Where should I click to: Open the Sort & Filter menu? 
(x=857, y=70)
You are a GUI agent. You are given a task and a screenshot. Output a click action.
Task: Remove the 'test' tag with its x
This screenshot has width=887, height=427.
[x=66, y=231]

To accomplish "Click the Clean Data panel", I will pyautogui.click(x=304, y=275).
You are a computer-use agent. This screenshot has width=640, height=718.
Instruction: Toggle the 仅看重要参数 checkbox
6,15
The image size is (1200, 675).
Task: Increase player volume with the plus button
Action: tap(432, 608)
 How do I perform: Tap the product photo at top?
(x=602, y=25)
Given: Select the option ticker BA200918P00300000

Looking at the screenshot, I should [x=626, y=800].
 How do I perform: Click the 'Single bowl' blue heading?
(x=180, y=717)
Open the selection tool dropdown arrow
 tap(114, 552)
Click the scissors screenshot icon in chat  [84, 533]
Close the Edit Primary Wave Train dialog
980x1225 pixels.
------------------------------
▸ **WORK REQUIRED**
Every entry above needs to be quoted exactly.

▸ **ANSWER TO THIS PROBLEM**
Where should I click to: Open the Sort & Filter menu? 
(x=857, y=70)
You are a GUI agent. You are given a task and a screenshot. Output a click action.
Task: Remove the 'test' tag with its x
This screenshot has width=887, height=427.
[x=66, y=231]

To accomplish "Click the Clean Data panel", I will pyautogui.click(x=304, y=275).
You are a computer-use agent. This screenshot has width=640, height=718.
Instruction: Toggle the 仅看重要参数 checkbox
6,15
The image size is (1200, 675).
Task: Increase player volume with the plus button
Action: tap(432, 608)
 How do I perform: Tap the product photo at top?
(x=602, y=25)
Given: Select the option ticker BA200918P00300000

Looking at the screenshot, I should [x=626, y=800].
 How do I perform: Click the 'Single bowl' blue heading?
(x=180, y=717)
Open the selection tool dropdown arrow
 tap(114, 552)
Click the scissors screenshot icon in chat  [84, 533]
Close the Edit Primary Wave Train dialog
980x1225 pixels.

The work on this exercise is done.